Liverpool icon Emile Heskey on love affair with Asia, life after retirement
"People out here seem to like me," smiled Emile Heskey as he was given a room upgrade by the wide-eyed desk clerk while checking into his plush Singapore hotel.
The former Liverpool and England striker retired only a year ago -- his last club was Bolton Wanderers in the English second tier -- and yet this is his sixth trip to Southeast Asia since hanging up his boots. Whether it's coaching, playing in veterans' tournaments or working as a media pundit, the 39-year-old just can't seem to keep away.
Heskey flew into Singapore from the Hong Kong Soccer Sevens where he teamed up with fellow ex-Premier Leaguers like Phil Babb, Mikael Silvestre, Lee Hendrie and David James in the Masters' competition.
The previous month, Heskey joined forces with former England and Manchester United full-back Paul Parker as a junior coach in Singapore. He was the guest of honour at the JSSL Singapore International 7's, an annual youth tournament at the historic Singapore Cricket Club.
And last November, Heskey and his former international teammate Teddy Sheringham, stole the show as the England Masters defeated their German counterparts 4-2 at the Singapore National Stadium to replicate the score of the 1966 World Cup final, English football's greatest moment.
Of all the big names who regularly visit Asia, Heskey remains one of the most in demand, due to the fact that he was playing until so recently. And then there's his status as cult hero at Liverpool where he won six trophies, including the UEFA Cup, in the treble-winning season of 2000-01.
"It seems like I get a lot of job opportunities in Asia. It's nice to be liked, and it's nice to come out here regularly," Heskey told ESPN FC.
"I haven't missed professional football in terms of playing. I've more missed the training, and the daily camaraderie with all the lads. But so far, my post-football career has been good."
His trip to Hong Kong came at the invitation of former England and Arsenal defender Viv Anderson. Anderson has set up Playon, which is a club that offers support to ex-professionals after they retire, trying to help them with the transition to everyday life.
Heskey's taste for the Asia Pacific first came in a two-season stint as a marquee player for the Newcastle Jets in the A-League between 2012 and 2014. While his goal return was modest -- he scored 10 times in 42 league matches -- he was well liked by his teammates and the fans, and provided invaluable guidance to younger players.
On the back of Heskey's support, Jets' striker Adam Taggart claimed the 2014 Golden Boot with 16 goals, earning a move to Fulham in the English Championship.
Just like Dwight Yorke after his Sydney FC stint, Heskey turned what seemed like an Australian swansong into more years back in the grind of English football. He played almost 50 senior games after the age of 35 before finally retiring in May 2016.
"You can't go forever, and you don't want to overstay your welcome. Your body tells you when you need to retire," said Heskey, who earned 62 England caps and played in two World Cups.

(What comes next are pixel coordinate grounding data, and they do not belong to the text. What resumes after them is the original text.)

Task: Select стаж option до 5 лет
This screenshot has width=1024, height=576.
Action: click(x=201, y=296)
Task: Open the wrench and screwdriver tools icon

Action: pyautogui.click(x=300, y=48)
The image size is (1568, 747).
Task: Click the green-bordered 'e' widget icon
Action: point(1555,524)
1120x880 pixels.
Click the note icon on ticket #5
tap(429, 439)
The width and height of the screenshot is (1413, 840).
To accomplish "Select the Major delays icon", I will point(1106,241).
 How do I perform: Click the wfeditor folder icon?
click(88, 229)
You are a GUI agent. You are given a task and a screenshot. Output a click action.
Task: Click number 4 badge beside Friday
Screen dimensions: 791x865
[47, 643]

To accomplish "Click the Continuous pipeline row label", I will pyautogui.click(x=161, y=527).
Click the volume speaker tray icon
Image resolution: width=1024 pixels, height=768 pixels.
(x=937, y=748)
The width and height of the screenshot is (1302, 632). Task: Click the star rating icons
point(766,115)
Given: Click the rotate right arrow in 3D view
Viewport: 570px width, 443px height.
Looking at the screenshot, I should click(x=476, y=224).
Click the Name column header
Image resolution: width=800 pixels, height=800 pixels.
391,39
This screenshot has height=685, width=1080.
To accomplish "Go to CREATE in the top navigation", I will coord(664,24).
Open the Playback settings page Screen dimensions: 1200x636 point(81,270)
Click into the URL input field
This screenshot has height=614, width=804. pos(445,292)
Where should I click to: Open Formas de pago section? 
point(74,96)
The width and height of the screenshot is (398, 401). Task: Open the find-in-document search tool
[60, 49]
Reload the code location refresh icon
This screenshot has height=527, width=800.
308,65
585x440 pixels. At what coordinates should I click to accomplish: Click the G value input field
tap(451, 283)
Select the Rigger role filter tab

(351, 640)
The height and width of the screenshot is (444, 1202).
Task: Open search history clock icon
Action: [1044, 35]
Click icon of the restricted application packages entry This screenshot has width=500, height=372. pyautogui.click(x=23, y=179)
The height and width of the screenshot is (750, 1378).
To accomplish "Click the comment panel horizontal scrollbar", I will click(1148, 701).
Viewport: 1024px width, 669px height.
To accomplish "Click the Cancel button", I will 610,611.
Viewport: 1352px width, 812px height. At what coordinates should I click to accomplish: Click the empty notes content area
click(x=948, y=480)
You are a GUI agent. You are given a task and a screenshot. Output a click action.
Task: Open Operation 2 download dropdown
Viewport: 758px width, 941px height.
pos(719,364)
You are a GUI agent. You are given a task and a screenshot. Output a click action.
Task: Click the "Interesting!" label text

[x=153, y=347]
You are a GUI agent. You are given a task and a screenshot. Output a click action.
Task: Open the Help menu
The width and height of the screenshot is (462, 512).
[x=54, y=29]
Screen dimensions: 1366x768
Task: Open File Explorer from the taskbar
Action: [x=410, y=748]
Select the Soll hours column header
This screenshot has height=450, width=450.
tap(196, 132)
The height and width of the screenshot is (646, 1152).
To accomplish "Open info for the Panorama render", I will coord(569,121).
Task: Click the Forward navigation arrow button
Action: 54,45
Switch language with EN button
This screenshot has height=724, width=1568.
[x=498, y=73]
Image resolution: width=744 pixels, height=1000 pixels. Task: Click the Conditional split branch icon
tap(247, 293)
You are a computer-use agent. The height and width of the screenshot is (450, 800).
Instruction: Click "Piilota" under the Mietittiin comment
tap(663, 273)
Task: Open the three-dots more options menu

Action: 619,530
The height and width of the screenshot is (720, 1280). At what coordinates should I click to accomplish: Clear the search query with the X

"You see some younger lads who are quicker and more agile than you -- but not necessarily stronger -- and you say let them have their time let them shine. I've had 21 years of it. But I felt okay. I could have kept playing."
Apart from his career-defining five years at Anfield where England teammates Michael Owen and Robbie Fowler were his strike partners, Heskey played in the Premier League for Leicester City, Birmingham City, Wigan Athletic, and Aston Villa where he reunited with his old Liverpool boss, Gerard Houllier.
Having spent 13 years at the club, Heskey is very much a Leicester lad -- he came through their youth ranks and helped them win two League Cups -- but in the eyes of Asia, he will always represent Liverpool. He's relieved that the Reds have found their way back to the Champions League next season for only the second time in nine years.
"It was what they needed and I thought it would have been easier for them, but they got there, and you're thankful for it. It's where the fans and players deserve," he said.
"But they've obviously got to be a bit more consistent next season, and really be pushing for titles."
This Saturday night, Heskey returns to the Singapore National Stadium where he scored a goal last November as the English prevailed over the Germans. But instead of throwing his big frame about up front, Heskey will be taking the next step in his burgeoning career as a media pundit by offering his expert views at a private viewing party for invited guests at the UEFA Champions League final between Real Madrid and Juventus.
As someone who's played against the likes of Real Madrid forward Cristiano Ronaldo and Juventus goalkeeper Gianluigi Buffon, he can provide the hands-on insights that more seasoned pundits simply aren't able to.
Which is why he's likely to keep accepting those regular invitations to work in Southeast Asia. After all, he spent his honeymoon with wife Chantelle on a Thailand tropical island in 2014, and has also worked in Malaysia and Indonesia.
While a two-decade football career should have set him up quite nicely in a financial sense, Heskey is keen to continue to explore new horizons across Asia, well beyond his 40th birthday next January.
"I do enjoy coming out to this side of the world," he said.